In which we will... look at some cepheid period-luminosity data.

**Note:** This tutorial counts for nothing and does not need to be turned in. It simply serves as an introduction to the data set used in two later tutorials. There are a couple of `TBC`

s here that will be useful for those tutorials - either you will just copy your solution over, or your solution here will be the basis, with some modification, for something later.

Cepheids are stars whose brightness oscillates with a stable period, the logarithm of which appears to be strongly correlated with their mean absolute magnitude. Traditionally, these stars form part of the "distance ladder" establishing the relationship between cosmological redshift and distance, i.e. the Hubble expansion rate.
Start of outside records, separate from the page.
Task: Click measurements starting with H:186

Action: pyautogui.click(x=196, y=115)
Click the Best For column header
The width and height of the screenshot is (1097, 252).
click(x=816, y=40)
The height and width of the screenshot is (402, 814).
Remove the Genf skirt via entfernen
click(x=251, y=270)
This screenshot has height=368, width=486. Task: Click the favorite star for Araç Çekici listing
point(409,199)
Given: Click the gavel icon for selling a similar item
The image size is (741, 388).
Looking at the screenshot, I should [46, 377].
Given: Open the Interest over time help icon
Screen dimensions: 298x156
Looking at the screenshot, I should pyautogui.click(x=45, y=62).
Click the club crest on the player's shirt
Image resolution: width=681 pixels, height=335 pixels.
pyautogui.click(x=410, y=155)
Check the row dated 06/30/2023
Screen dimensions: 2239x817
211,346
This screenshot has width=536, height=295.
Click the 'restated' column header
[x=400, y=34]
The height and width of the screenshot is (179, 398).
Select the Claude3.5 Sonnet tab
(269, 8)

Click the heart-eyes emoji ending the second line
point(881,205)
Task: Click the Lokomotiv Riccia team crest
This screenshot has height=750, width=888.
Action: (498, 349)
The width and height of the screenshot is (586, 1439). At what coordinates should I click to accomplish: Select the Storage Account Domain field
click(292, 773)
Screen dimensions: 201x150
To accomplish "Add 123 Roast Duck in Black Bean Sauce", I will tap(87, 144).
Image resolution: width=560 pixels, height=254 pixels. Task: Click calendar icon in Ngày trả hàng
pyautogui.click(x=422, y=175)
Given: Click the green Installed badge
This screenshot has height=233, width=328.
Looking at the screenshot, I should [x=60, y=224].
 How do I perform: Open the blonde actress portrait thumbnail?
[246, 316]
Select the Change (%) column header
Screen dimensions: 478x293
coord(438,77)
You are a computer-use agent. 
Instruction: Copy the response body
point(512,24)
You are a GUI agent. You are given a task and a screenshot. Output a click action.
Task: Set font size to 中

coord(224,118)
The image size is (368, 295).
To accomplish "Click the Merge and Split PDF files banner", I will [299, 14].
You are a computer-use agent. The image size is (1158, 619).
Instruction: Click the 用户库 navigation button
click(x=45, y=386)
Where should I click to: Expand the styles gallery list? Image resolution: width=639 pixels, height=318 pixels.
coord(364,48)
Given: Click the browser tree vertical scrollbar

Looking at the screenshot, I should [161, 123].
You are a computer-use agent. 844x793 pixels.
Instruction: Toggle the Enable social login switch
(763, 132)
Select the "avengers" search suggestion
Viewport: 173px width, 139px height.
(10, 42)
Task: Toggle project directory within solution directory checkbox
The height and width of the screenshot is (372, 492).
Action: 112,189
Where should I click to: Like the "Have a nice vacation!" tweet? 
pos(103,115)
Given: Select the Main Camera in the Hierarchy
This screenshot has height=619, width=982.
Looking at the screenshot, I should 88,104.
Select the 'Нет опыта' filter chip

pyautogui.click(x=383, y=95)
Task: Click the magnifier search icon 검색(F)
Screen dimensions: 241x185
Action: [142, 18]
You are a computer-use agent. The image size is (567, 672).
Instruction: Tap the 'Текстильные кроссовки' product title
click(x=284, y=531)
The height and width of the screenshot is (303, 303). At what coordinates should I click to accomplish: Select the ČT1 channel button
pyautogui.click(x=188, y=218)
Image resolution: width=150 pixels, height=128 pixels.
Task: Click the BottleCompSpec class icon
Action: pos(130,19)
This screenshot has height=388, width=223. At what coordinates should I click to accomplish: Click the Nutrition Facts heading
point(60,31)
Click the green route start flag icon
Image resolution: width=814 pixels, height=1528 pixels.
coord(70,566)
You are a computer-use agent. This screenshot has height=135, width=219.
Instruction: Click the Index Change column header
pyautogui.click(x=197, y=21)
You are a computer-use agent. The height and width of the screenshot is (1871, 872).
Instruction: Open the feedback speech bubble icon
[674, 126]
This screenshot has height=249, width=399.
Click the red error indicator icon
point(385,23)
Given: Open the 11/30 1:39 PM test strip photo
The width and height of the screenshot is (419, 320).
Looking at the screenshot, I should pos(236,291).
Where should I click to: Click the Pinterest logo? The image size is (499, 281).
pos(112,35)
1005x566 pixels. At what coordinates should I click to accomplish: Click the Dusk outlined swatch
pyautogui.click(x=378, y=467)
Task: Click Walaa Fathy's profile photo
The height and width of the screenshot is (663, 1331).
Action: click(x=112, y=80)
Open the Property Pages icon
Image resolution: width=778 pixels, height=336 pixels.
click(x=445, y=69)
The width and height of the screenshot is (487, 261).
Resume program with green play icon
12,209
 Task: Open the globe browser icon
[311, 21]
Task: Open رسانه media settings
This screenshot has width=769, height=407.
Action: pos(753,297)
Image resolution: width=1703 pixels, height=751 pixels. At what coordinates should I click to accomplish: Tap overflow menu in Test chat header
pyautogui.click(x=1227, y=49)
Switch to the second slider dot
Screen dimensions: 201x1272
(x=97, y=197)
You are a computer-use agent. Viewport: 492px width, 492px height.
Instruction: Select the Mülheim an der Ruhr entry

The absolute luminosity for a given period is measured in our Galaxy, or one very nearby, where the distance can be determined by geometric paralax; measured fluxes and periods can then be used to estimate the distance to larger numbers of more distant galaxies where other distance proxies such as supernova luminosities are calibrated. This procedure requires the period-luminosity relation to be universal (the same relation must hold in every galaxy).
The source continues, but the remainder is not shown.